Better Parents: Asking Narrow Focussed Questions is Better than Telling!

April 10, 2019
April 10, 2019 Lindsay Tighe

Better Parents: Asking Narrow Focussed Questions is Better than Telling!

As you know when we ask Better Questions we are enabling the other person to bring their own creative ideas and wisdom to the discussion, which I personally feel is a good thing. How wonderful that we create a positive freeing environment for people to explore and generate their own ideas – this doesn’t happen very often anywhere else in people’s lives!

That said, I sometimes get concerns raised with me that by asking questions we are ‘inviting trouble’! Occasionally, this concern is valid, such as in a situation or an environment where it isn’t appropriate to invite complete free thinking and creativity.  Let me give you an example to illustrate what I mean:

Let’s imagine that your child is having problems waking in the night and often asks to come into bed with you. You have decided that this isn’t an option you want for your child as you have concerns about the long term impact of allowing this to happen. So when your child is unsettled in the night and you decide to ask a Better Question you may be tempted to ask “What can you do to help yourself to get back to sleep?”  Of course you know full well that the answer is going to be that they want to come to your bed and sleep with you, which clearly isn’t an option that you want to explore or indeed debate…especially in the middle of the night!
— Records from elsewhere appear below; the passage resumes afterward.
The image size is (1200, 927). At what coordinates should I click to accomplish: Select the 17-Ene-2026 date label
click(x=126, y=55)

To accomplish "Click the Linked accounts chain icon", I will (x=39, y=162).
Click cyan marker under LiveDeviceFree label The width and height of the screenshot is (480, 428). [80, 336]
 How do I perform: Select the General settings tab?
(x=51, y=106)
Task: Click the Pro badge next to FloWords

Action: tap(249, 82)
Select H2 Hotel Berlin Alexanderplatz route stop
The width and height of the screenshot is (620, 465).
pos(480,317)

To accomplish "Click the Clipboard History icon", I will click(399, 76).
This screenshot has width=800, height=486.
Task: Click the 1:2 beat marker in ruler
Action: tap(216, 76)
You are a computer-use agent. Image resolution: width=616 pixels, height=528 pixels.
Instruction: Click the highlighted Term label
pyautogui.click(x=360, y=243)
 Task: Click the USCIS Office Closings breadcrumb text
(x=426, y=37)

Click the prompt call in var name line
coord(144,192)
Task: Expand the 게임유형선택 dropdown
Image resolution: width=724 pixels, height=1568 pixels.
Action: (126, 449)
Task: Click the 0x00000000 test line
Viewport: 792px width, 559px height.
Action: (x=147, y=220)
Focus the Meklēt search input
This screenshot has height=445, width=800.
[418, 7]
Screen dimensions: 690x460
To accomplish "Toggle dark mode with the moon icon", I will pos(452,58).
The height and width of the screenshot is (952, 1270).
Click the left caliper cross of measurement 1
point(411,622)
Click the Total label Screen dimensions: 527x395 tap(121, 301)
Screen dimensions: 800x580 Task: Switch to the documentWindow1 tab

So the dilemma here is that you want to ask a Better Questions BUT the answer that you know you will get isn’t one that you want to explore. It is tempting to decide not to bother using a questioning approach as it isn’t going to work! Surely in this instance many would consider that it will be better to provide the child with the options that they can explore, which as we know takes our style back to more of being a ‘teller’.

My advice in situations like this is to still take a questioning approach but narrow the options in the question asked. So in this instance the Better Question to ask would be, “I know you’d like to come to Mum and Dad’s bed, but that isn’t an option, so what else do you think you can do to help yourself get back to sleep?” I hope that you can see that the question is still enabling resourcefulness and responsibility, but the potential options have been narrowed by the question itself. For me this is a better approach than reverting back to a more telling approach as we are still getting all the benefits of using a question, albeit we are limiting the options for answers.

In an ideal world, I would say that I don’t like asking questions that restrict options and creativity, but the reality is that this will sometimes have to be the case. So my advice is not to use these questions too often as you are limiting creativity and bringing more of a controlling approach to the conversation BUT at the same time there will be occasions where you choose this to be the best approach, given the situation you are faced with. After all narrow focused questions are still better than telling.